- _Stated exercise_:
Copy the material below word for word, leaving out the pictures.

- _Given records_:
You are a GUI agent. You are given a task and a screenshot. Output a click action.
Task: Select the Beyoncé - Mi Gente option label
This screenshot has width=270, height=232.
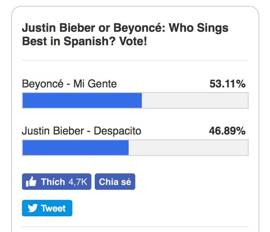point(69,84)
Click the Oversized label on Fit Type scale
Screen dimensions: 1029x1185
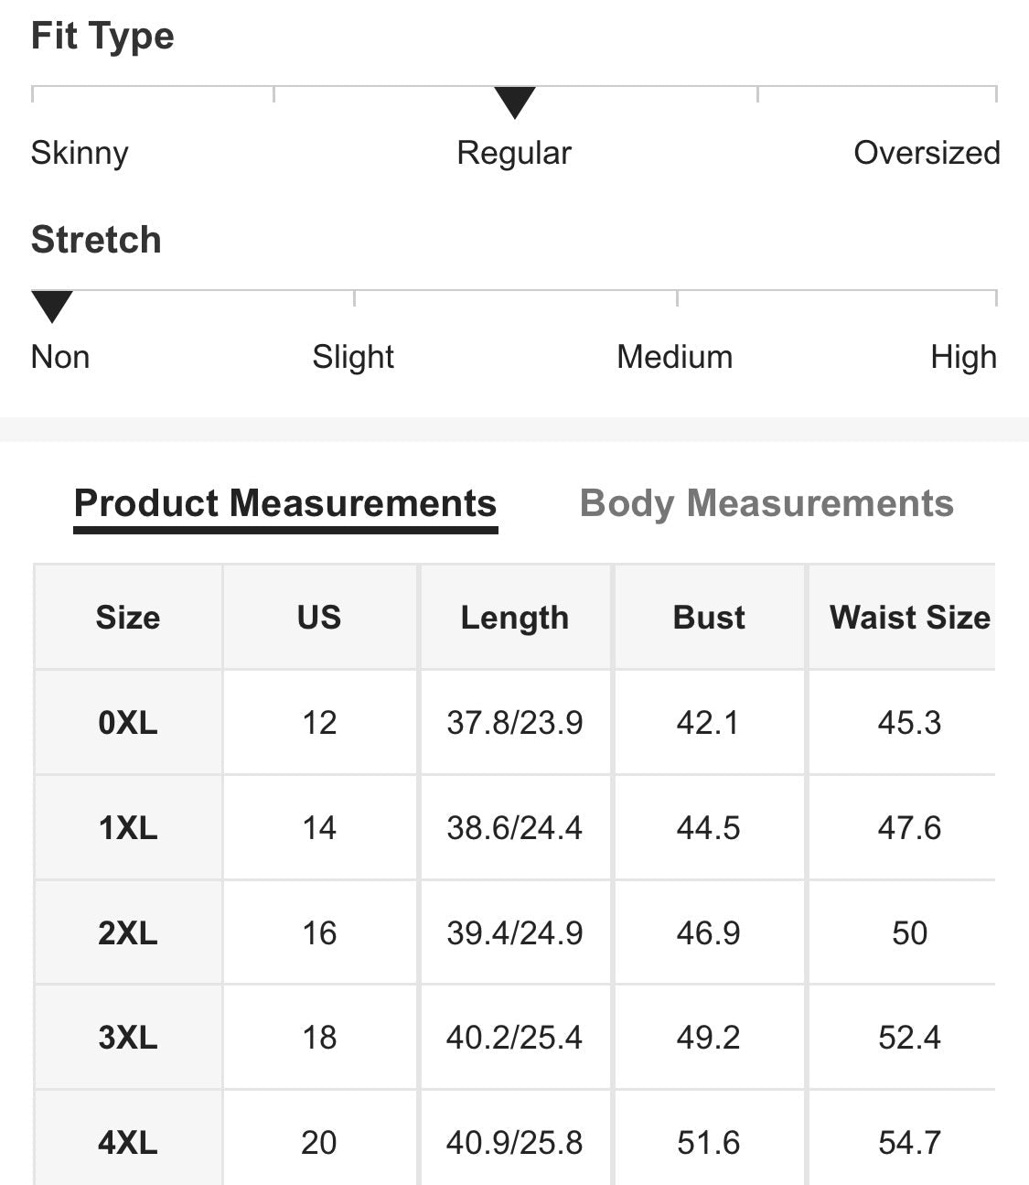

- _Exercise output_:
You are a GUI agent. You are given a task and a screenshot. Output a click action.
Task: Select the Beyoncé - Mi Gente option label
This screenshot has width=270, height=232.
point(69,84)
Click the Oversized label on Fit Type scale
Screen dimensions: 1029x1185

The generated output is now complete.